(Data for this exercise begins)
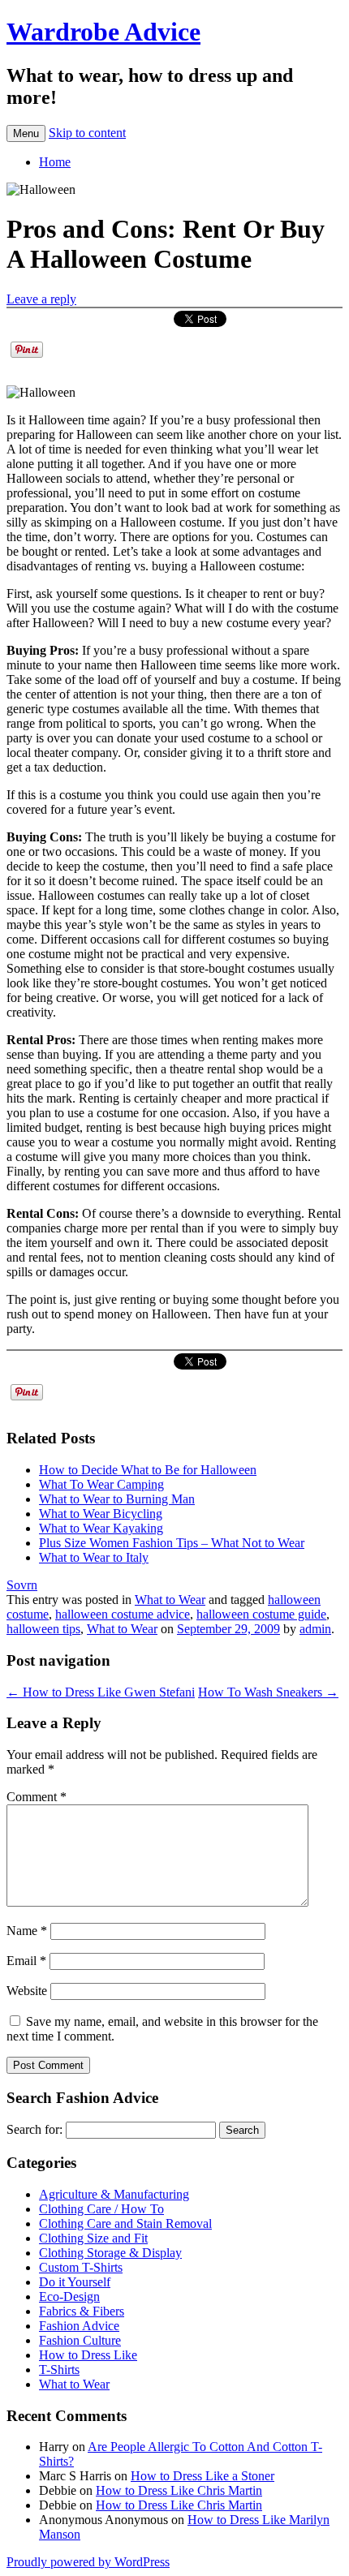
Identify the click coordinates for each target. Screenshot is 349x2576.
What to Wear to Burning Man (117, 1499)
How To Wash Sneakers (268, 1692)
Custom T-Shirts (81, 2267)
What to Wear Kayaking (101, 1528)
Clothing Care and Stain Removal (125, 2223)
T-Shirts (59, 2369)
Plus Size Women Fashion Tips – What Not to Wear (171, 1543)
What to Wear (170, 1599)
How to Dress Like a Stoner (202, 2476)
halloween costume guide (261, 1614)
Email (26, 1960)
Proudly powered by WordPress (88, 2562)
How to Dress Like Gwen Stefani (100, 1692)
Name (26, 1930)
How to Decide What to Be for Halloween (147, 1470)
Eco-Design (69, 2296)
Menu (26, 133)
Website (26, 1991)
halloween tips (43, 1629)
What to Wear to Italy (94, 1557)
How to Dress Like (88, 2355)
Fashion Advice (79, 2326)
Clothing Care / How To (101, 2209)
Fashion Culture (80, 2340)
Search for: (34, 2129)
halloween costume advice (122, 1614)
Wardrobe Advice (103, 31)
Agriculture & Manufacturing (114, 2194)
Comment (36, 1797)
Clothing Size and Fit (93, 2238)
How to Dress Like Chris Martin (179, 2490)
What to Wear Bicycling (100, 1513)
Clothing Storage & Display (110, 2253)
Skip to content (87, 133)
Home (55, 162)
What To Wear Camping (101, 1484)
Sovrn (21, 1585)
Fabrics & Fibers (81, 2311)
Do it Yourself (74, 2282)
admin (315, 1629)
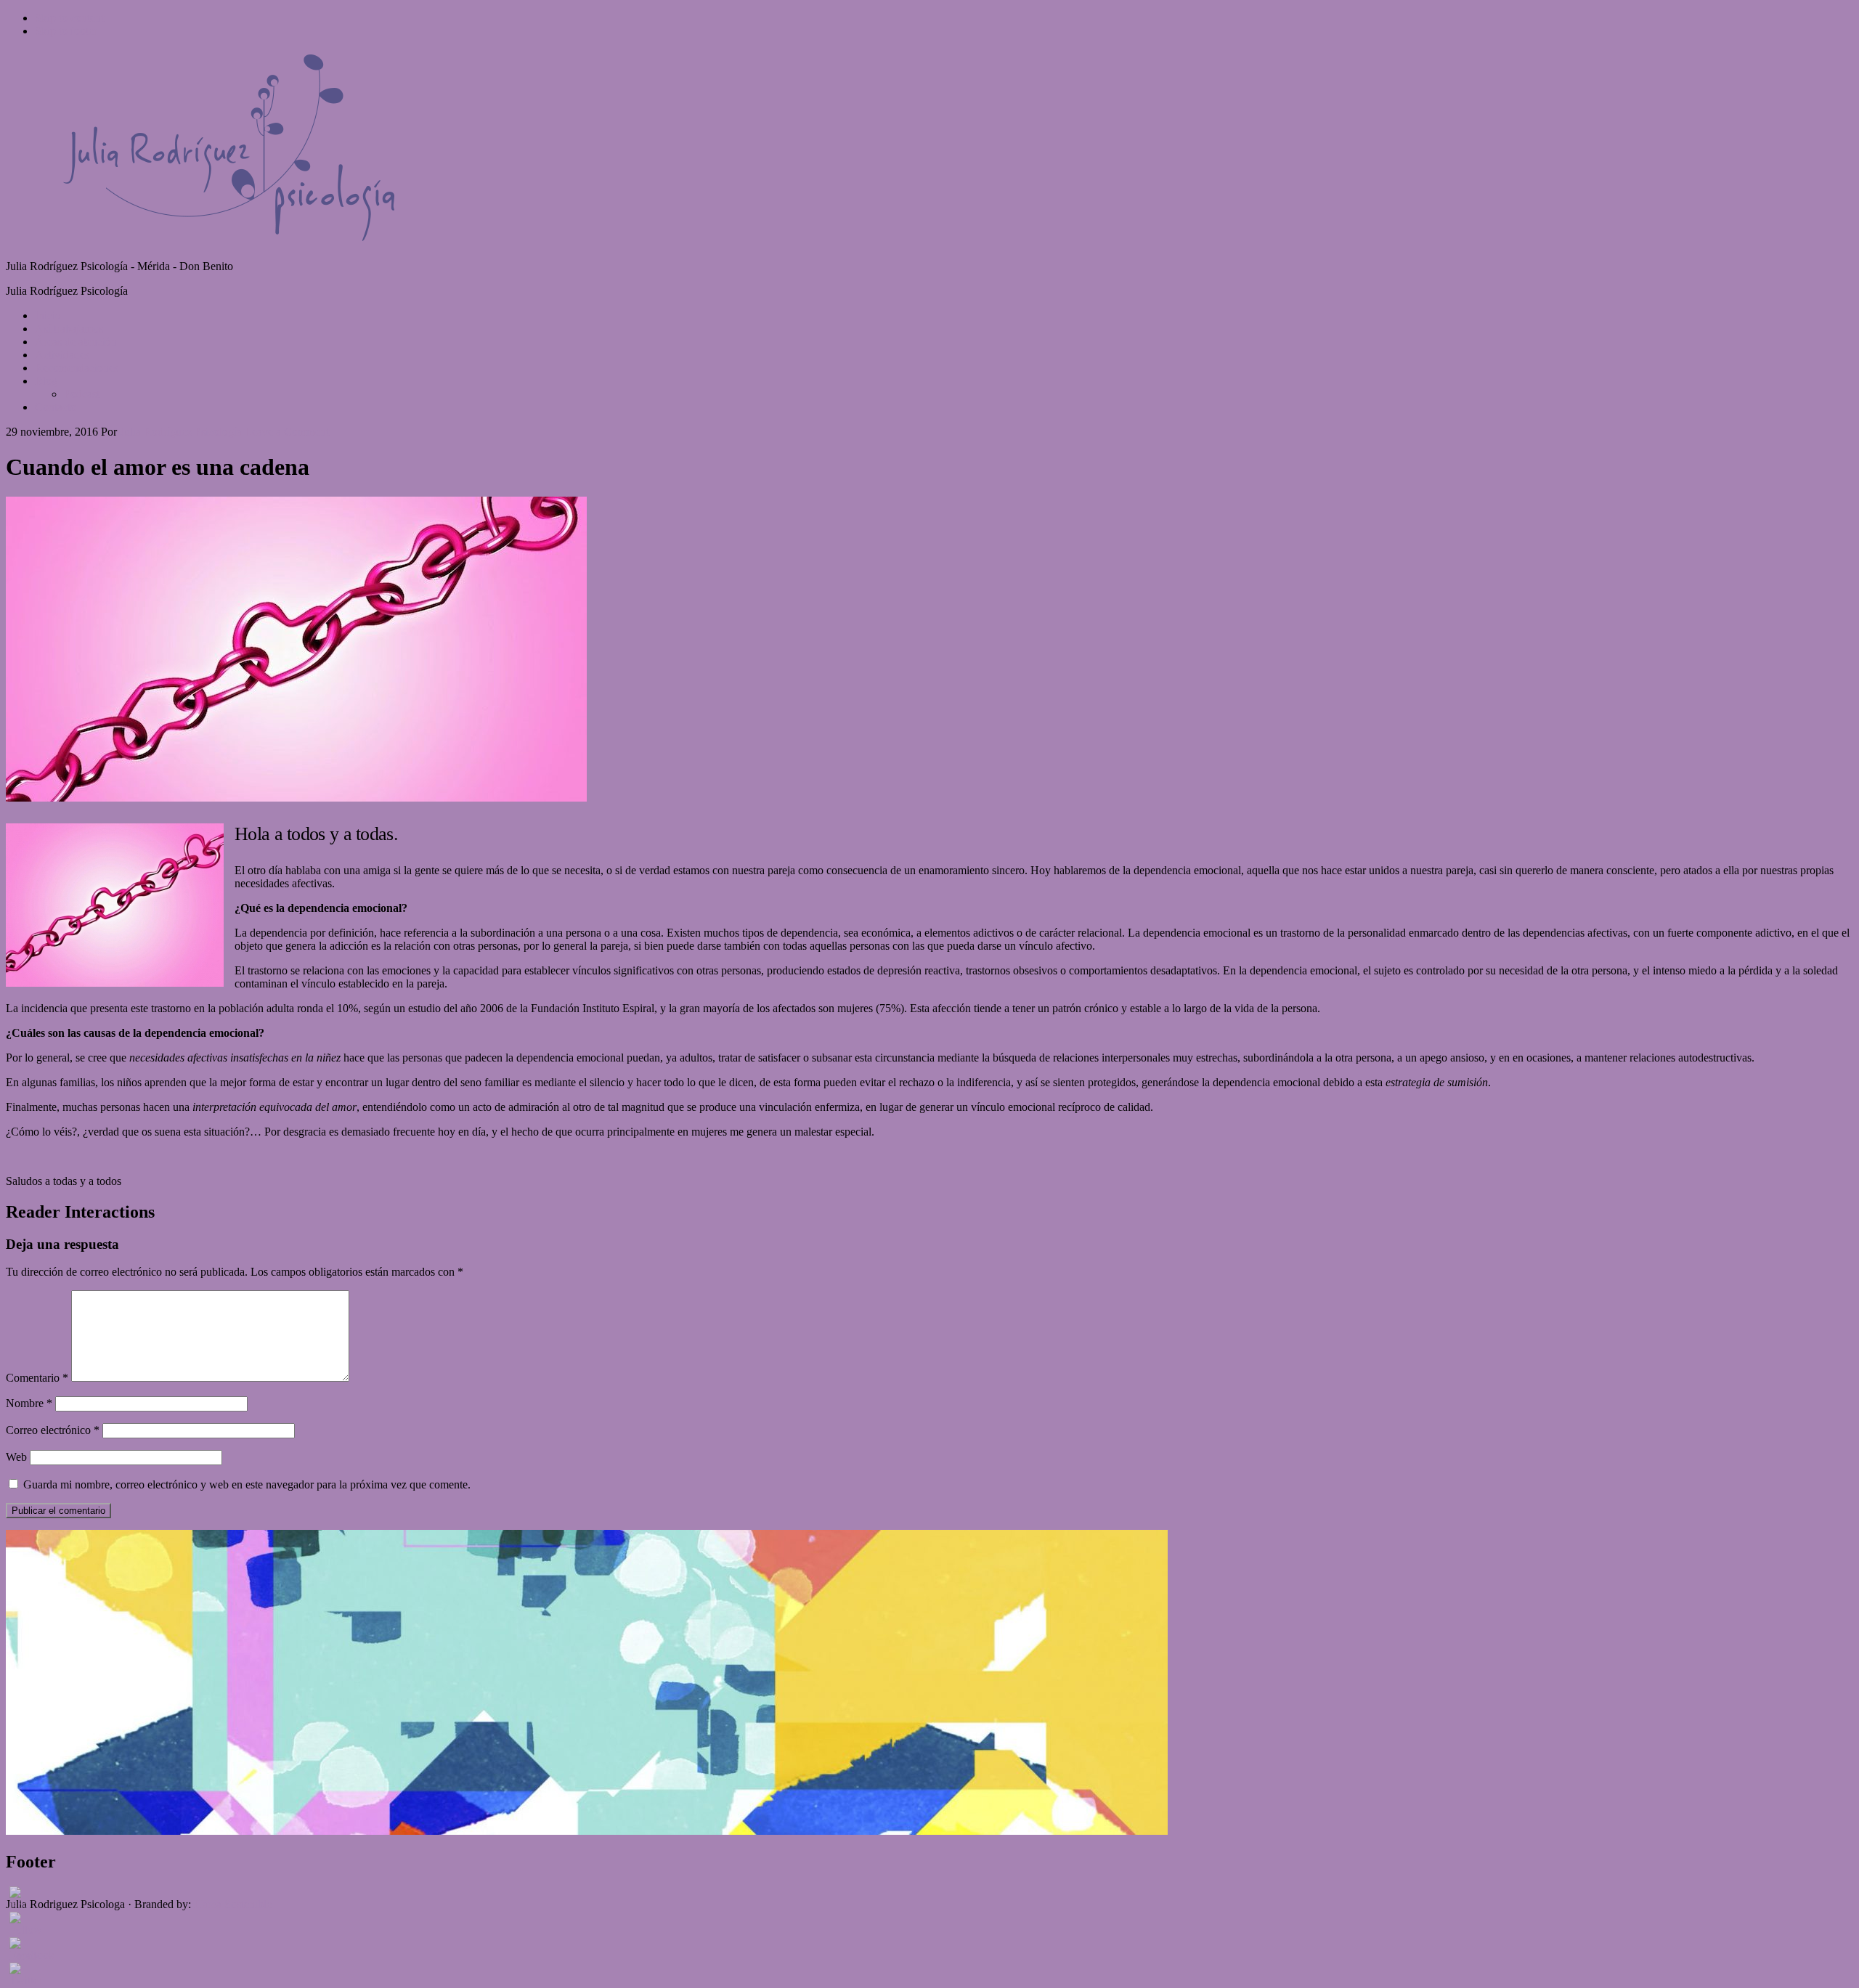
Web (16, 1457)
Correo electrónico (52, 1430)
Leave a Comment (287, 431)
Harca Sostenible (233, 1904)
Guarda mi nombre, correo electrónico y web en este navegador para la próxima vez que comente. (247, 1484)
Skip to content (69, 18)
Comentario (37, 1378)
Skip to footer (66, 31)
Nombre (29, 1403)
(Data for this exercise ends)
## Activity
Lines of the data above that include the string "Wear" must each be copied.

## Solved exercise
What to Wear to Burning Man (117, 1499)
What to Wear Kayaking (101, 1528)
Plus Size Women Fashion Tips – What Not to Wear (171, 1543)
What to Wear (170, 1599)
What to Wear to Italy (94, 1557)
What to Wear Bicycling (100, 1513)
What To Wear Camping (101, 1484)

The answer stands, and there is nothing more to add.